Environ deux tiers des importations européennes de gaz russe font l'objet de contrats à long terme, que l'UE prévoit d'interdire d'ici fin 2027. Le reste correspond à des transactions au comptant.

La Russie a fourni 19 % des importations de gaz de l'UE l'année dernière, via le GNL et le gazoduc TurkStream qui alimente la Hongrie et la Slovaquie.

Ce chiffre est bien inférieur aux quelque 45 % du gaz européen fournis par la Russie avant son invasion à grande échelle de l'Ukraine en 2022. La part de la Russie devrait encore baisser, pour atteindre 13 % cette année, après l'arrêt des livraisons vers l'Europe via les gazoducs ukrainiens à la fin de 2024.

La plupart des pays de l'UE qui étaient auparavant approvisionnés par gazoduc russe se sont tournés vers d'autres sources. L'Autriche, qui recevait du gaz russe via l'Ukraine jusqu'à fin 2024, importe désormais du gaz par des voies passant notamment par l'Allemagne et l'Italie, généralement auprès de plusieurs fournisseurs.

Pour la Hongrie et la Slovaquie, le passage à d'autres sources d'approvisionnement aura un coût.

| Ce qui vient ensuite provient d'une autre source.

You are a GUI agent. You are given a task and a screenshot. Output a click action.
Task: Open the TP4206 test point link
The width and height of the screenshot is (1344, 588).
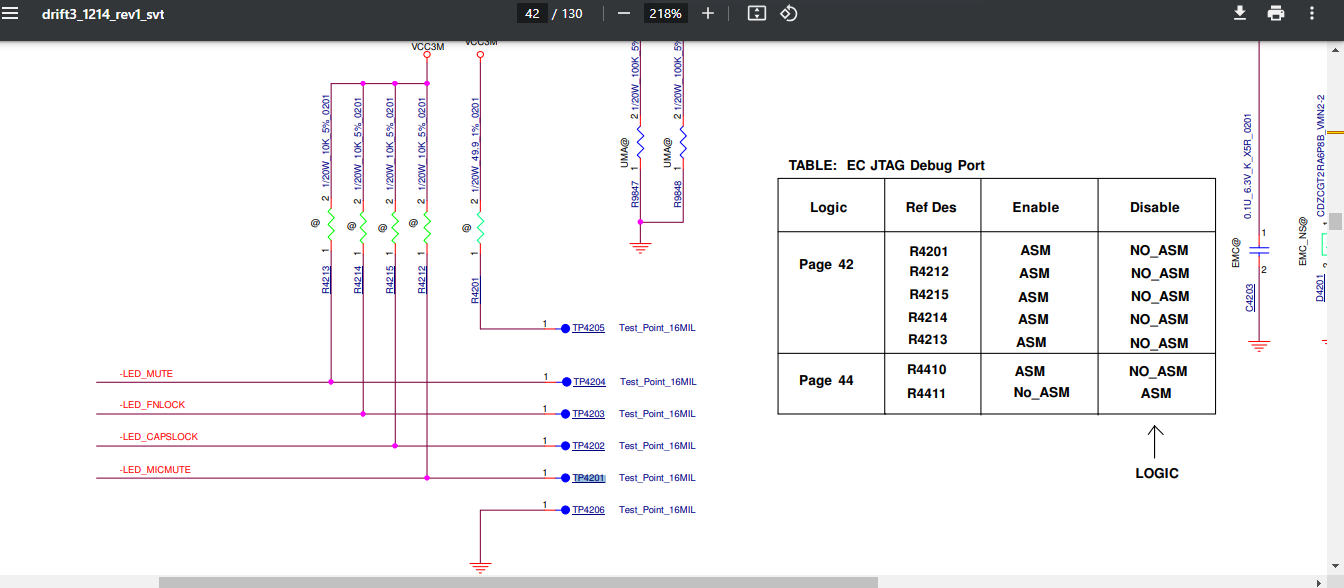[x=589, y=510]
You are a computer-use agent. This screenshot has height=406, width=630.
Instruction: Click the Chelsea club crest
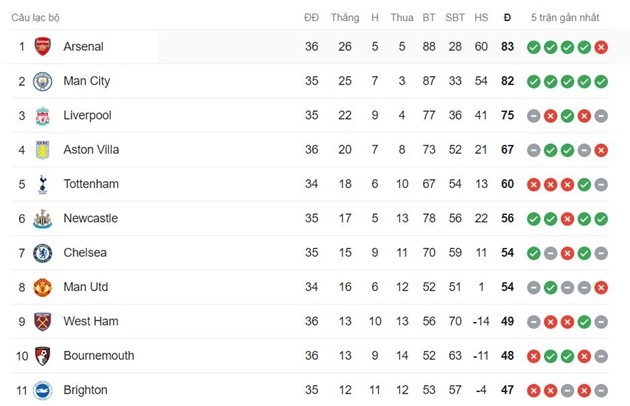42,253
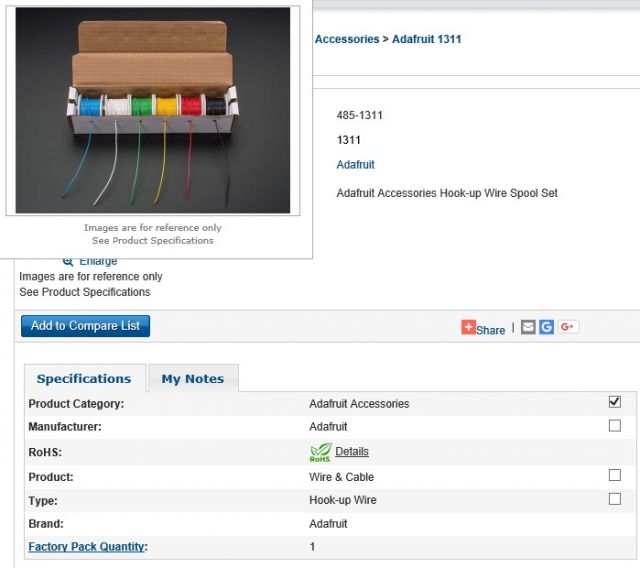This screenshot has width=640, height=568.
Task: Click the Adafruit manufacturer link
Action: point(356,165)
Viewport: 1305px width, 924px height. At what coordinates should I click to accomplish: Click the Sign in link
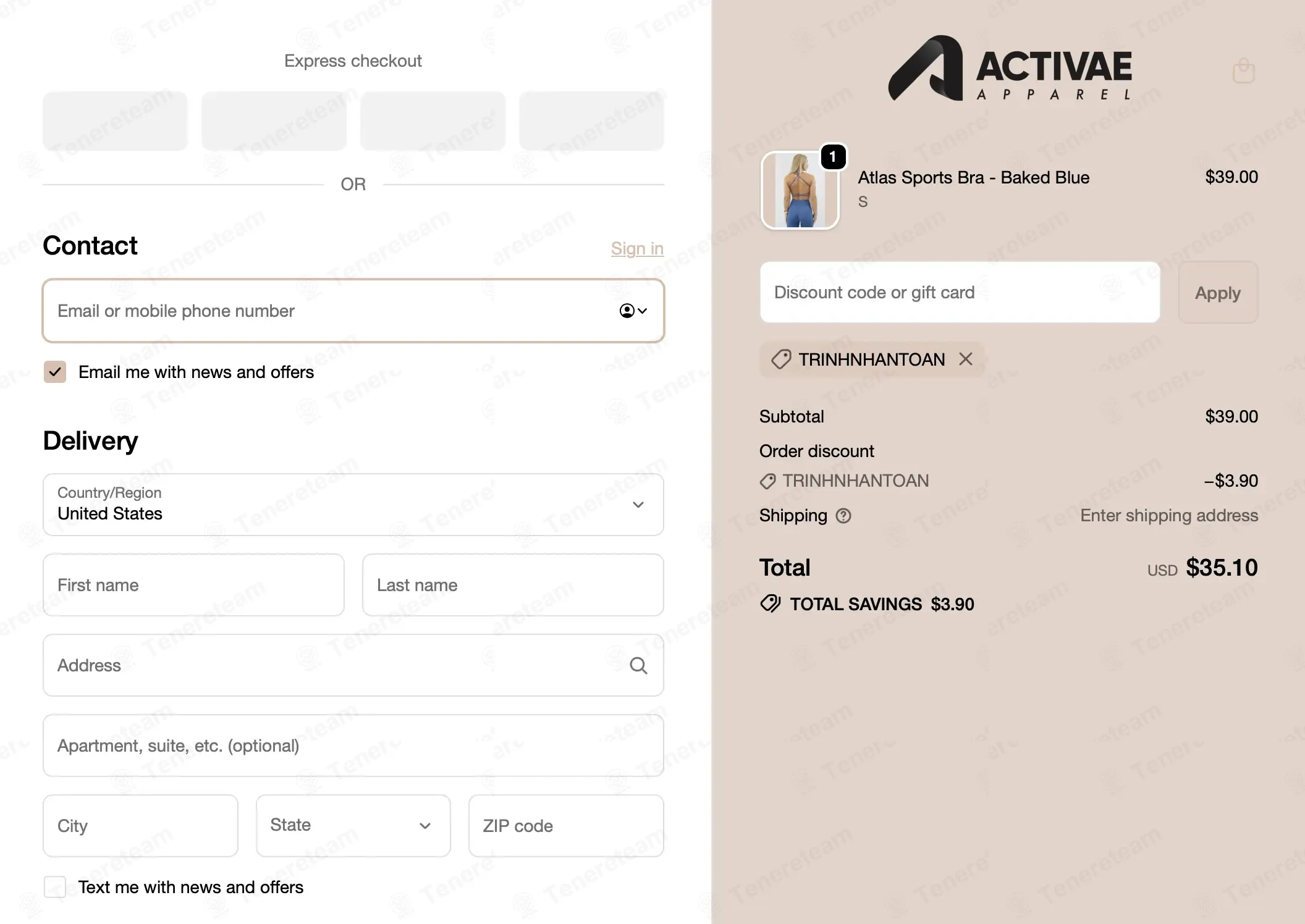(x=637, y=248)
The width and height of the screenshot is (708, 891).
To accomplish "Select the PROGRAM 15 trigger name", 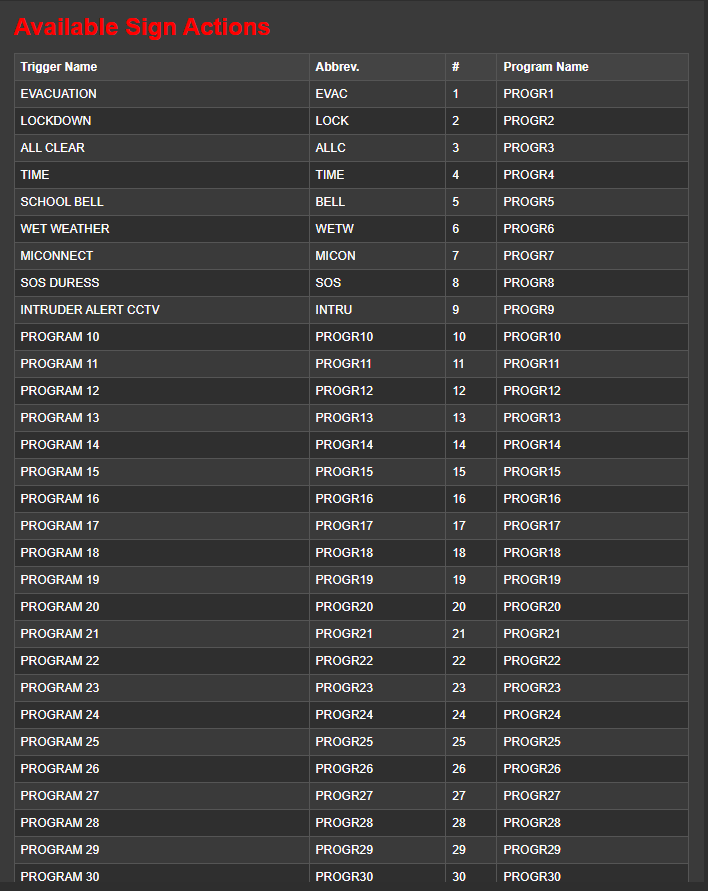I will click(x=60, y=472).
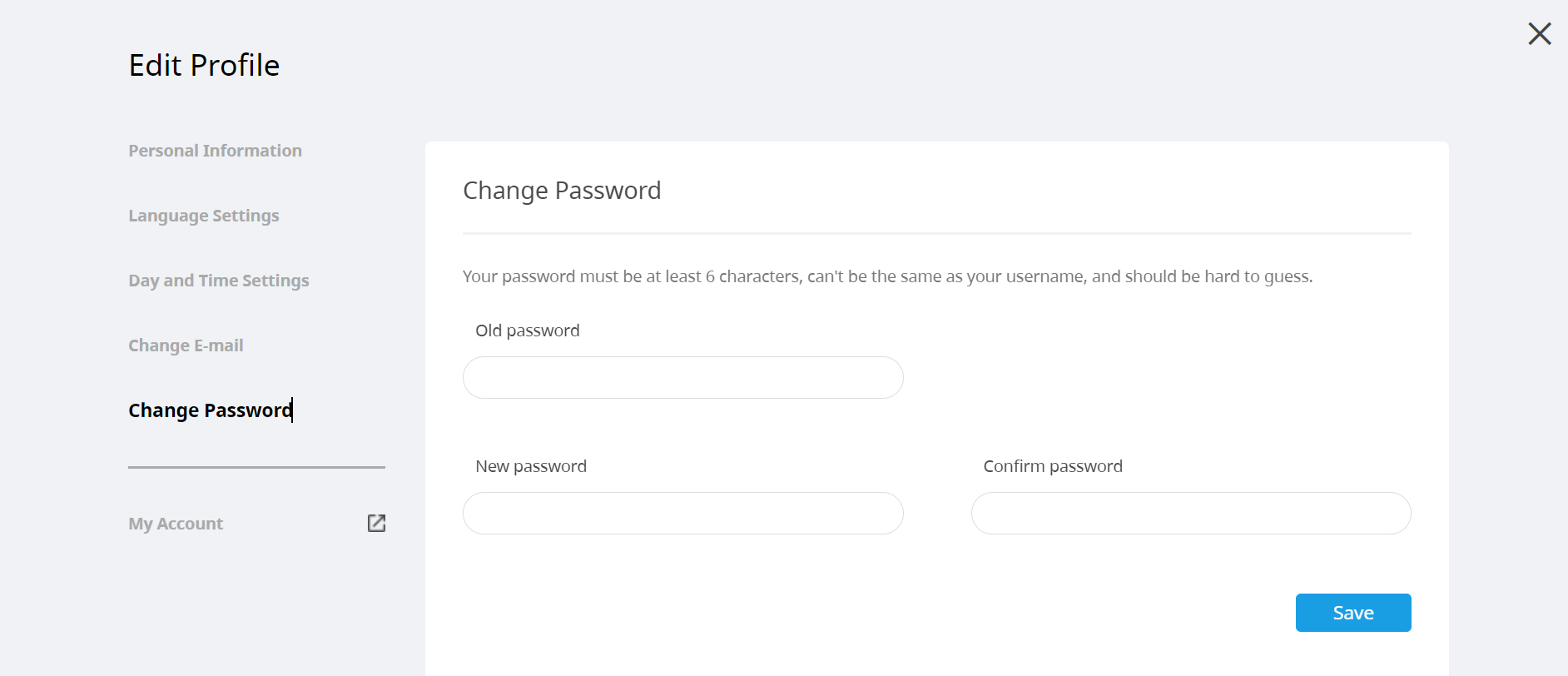Open the external link icon beside My Account
The image size is (1568, 676).
376,523
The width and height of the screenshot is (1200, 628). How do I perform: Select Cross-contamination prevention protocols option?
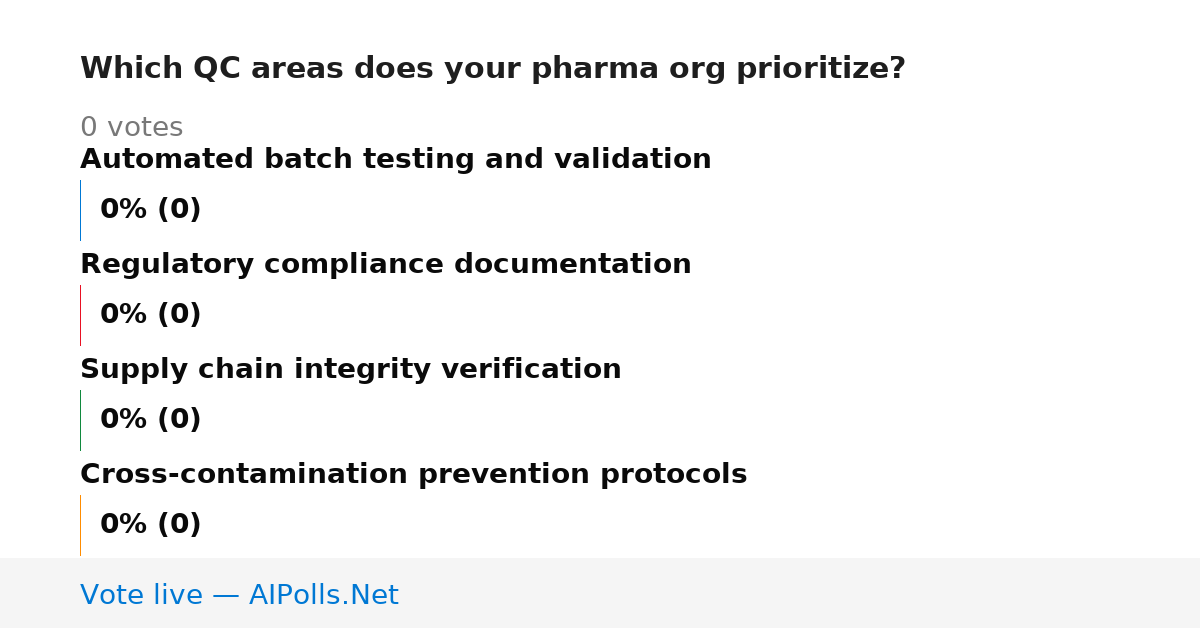click(413, 475)
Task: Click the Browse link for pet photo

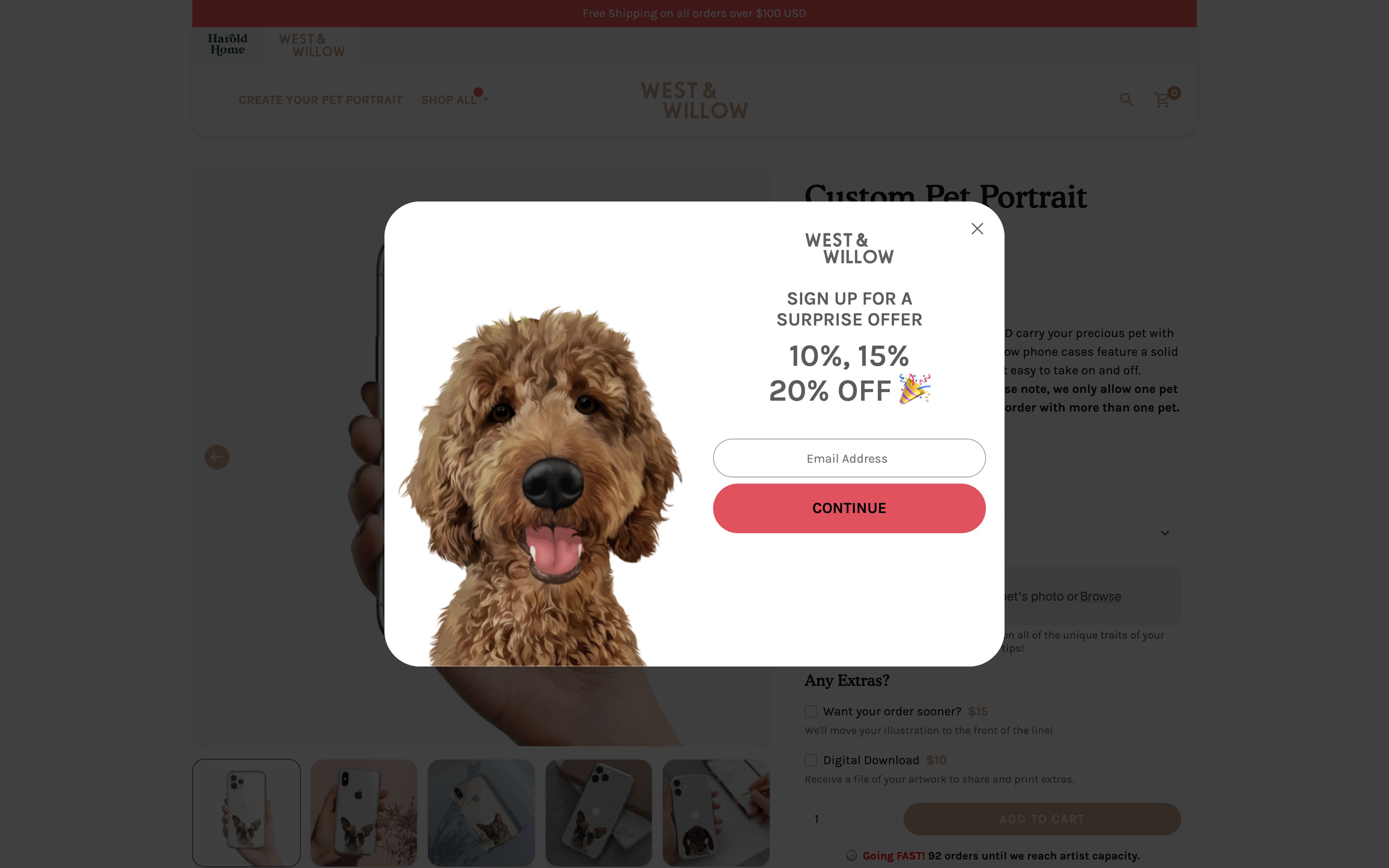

Selon une analyse du Center for the Study of Democracy, le gaz russe acheminé par gazoduc était vendu l'année dernière avec une remise de 13 à 15 % par rapport aux autres options.

Pour le GNL, la situation est différente. La Belgique, la France et l'Espagne importent la majeure partie du GNL russe entrant en Europe et peuvent plus facilement le remplacer par d'autres approvisionnements provenant d'autres sources, telles que les États-Unis, ce que l'UE est pressée de faire par le président Donald Trump.

Toutefois, une partie du GNL russe fait l'objet de contrats à long terme qui, sauf interruption, courraient jusqu'en 2041. Parmi les entreprises ayant conclu ces contrats figurent TotalEnergies, SEFE et Naturgy.